Re: [fpc-devel] Prototype optimisation... Sliding Window

2022-02-25 Thread J. Gareth Moreton via fpc-devel


On 25/02/2022 08:29, Marco Borsari via fpc-devel wrote:

This is very useful, thank you.
I think FPC has an excellent register allocator, but frustrated on 32 bit
by scarce resources and by the lack of reloading check.

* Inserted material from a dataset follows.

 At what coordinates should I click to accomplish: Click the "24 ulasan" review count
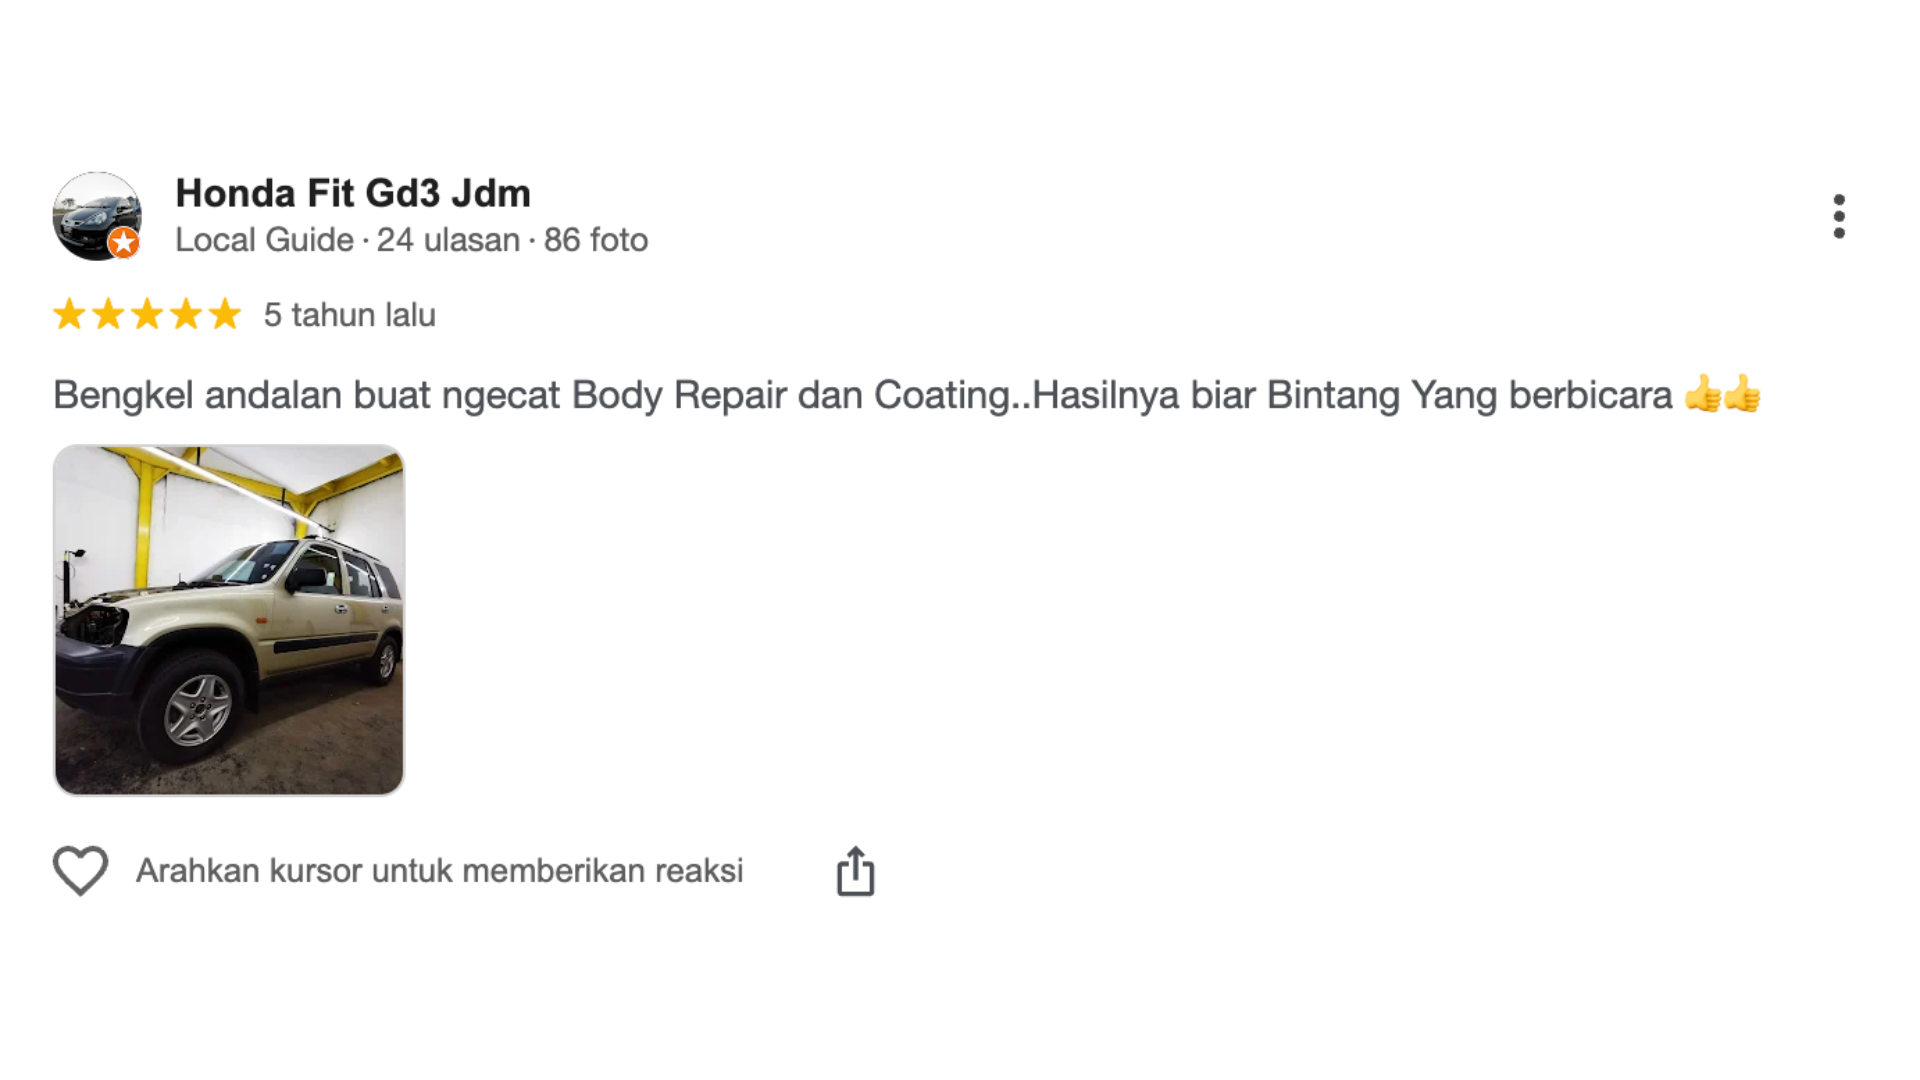click(448, 240)
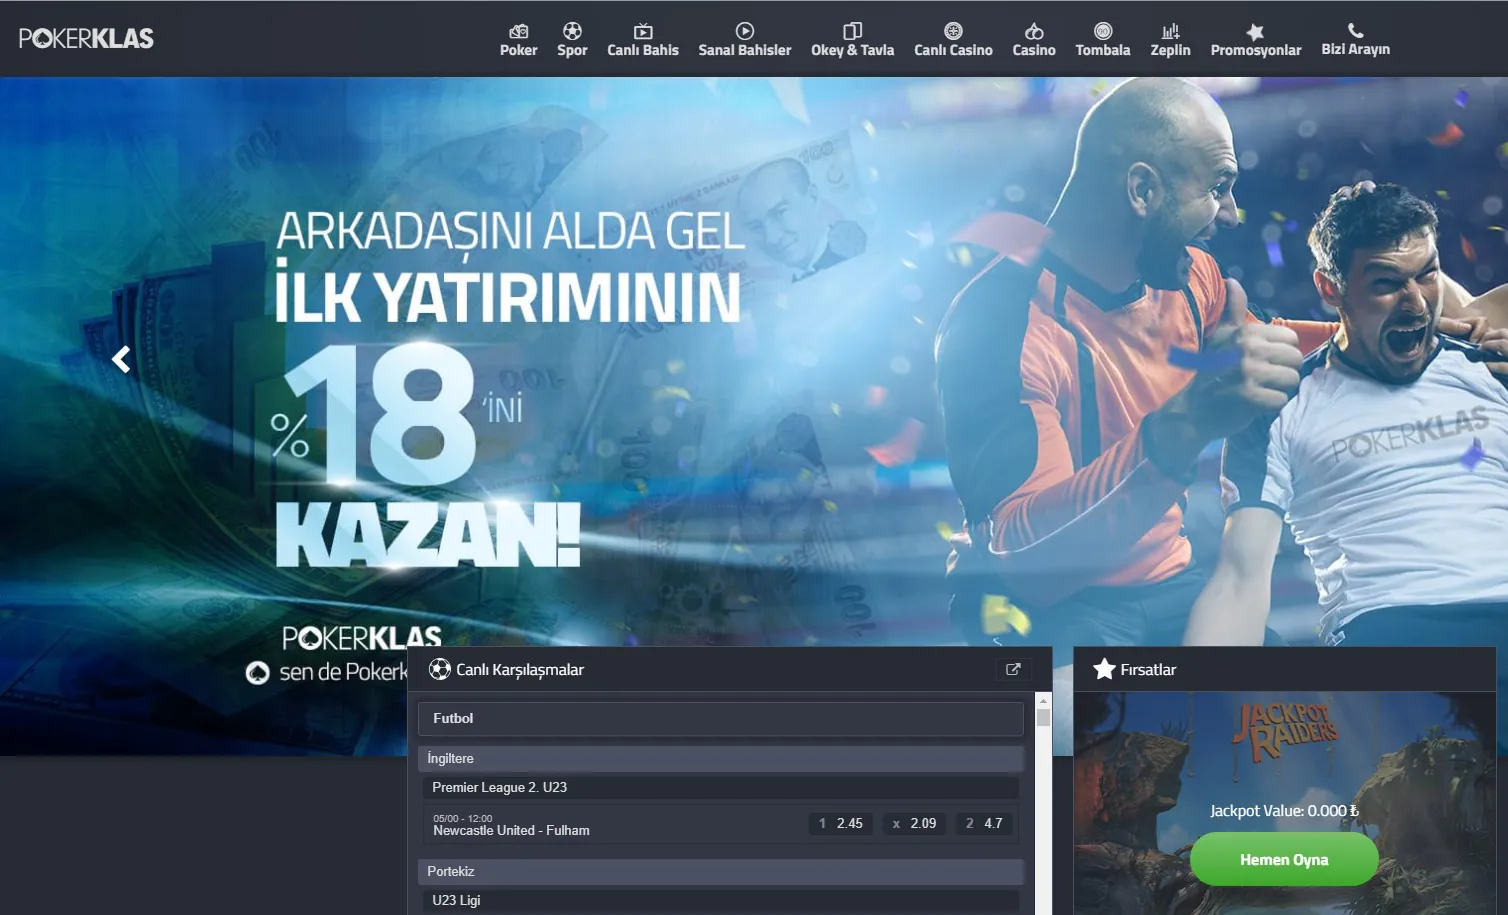
Task: Click the Bizi Arayın phone icon
Action: point(1355,31)
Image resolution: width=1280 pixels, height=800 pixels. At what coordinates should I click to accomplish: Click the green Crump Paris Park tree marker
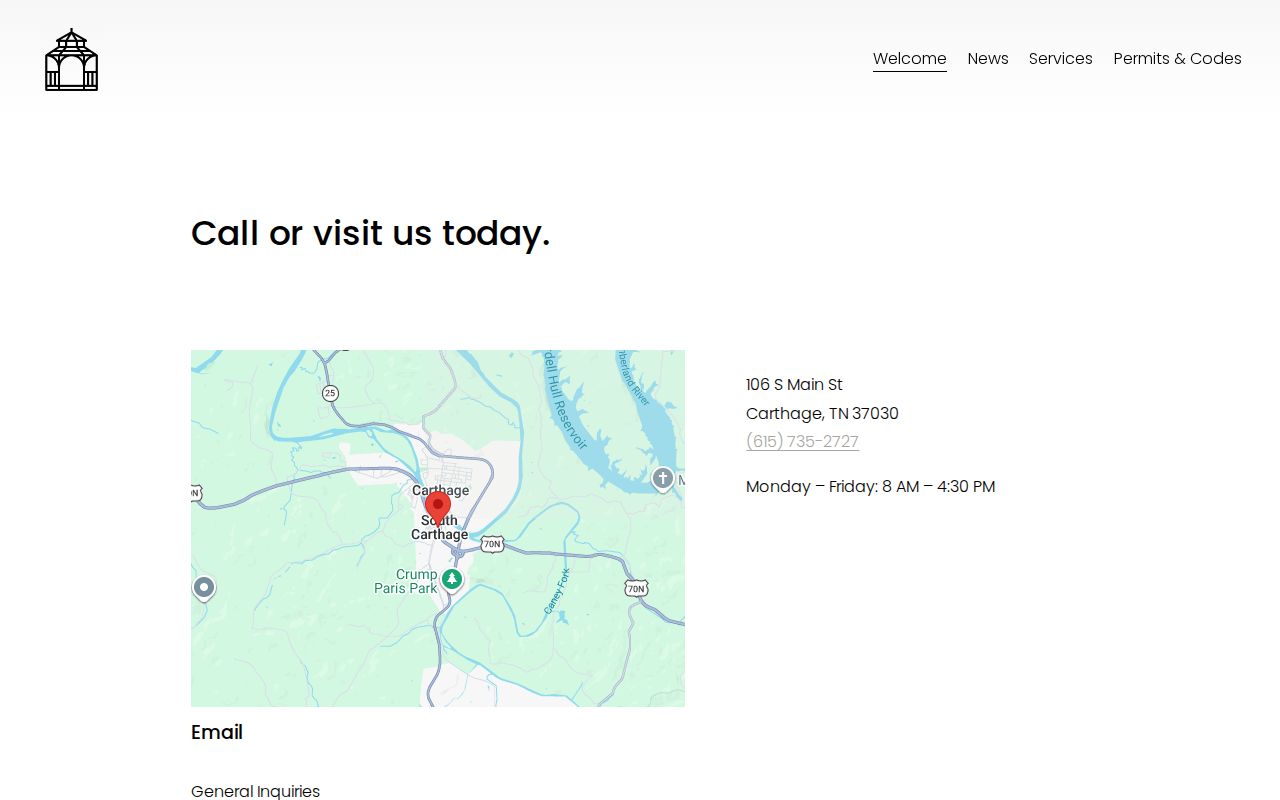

Unfortunately the equivalent procedure isn't optimised on i386-win32:

.Lj679:
    movl    %eax,%edx
.Lj680:
    movl    %edx,-832(%ebp)
    leal    (,%edx,8),%ecx
    movl    -824(%ebp),%edx
    movl    76(%edx),%eax
    cltd
    idivl    %ecx
    imull    -832(%ebp),%eax
    movl    %eax,-828(%ebp)
    addl    8(%ebp),%eax
    movl    %eax,-828(%ebp)
    movl    -832(%ebp),%eax
    leal    (,%eax,8),%ecx
    movl    -824(%ebp),%edx
    movl    76(%edx),%eax
    cltd
    idivl    %ecx
    movl    %edx,%esi

The compiler has no way of knowing that -832(%ebp) contains the value of 
%edx at the start and hence loaded into %eax (which is used for the 
initial address instead of %edx, although the optimisation would still 
fail even if they used the same registers) in the repeated sequence.  A 
lot of these optimisations may require a means of adding 'hints' to the 
assembly language list to indicate the state of things.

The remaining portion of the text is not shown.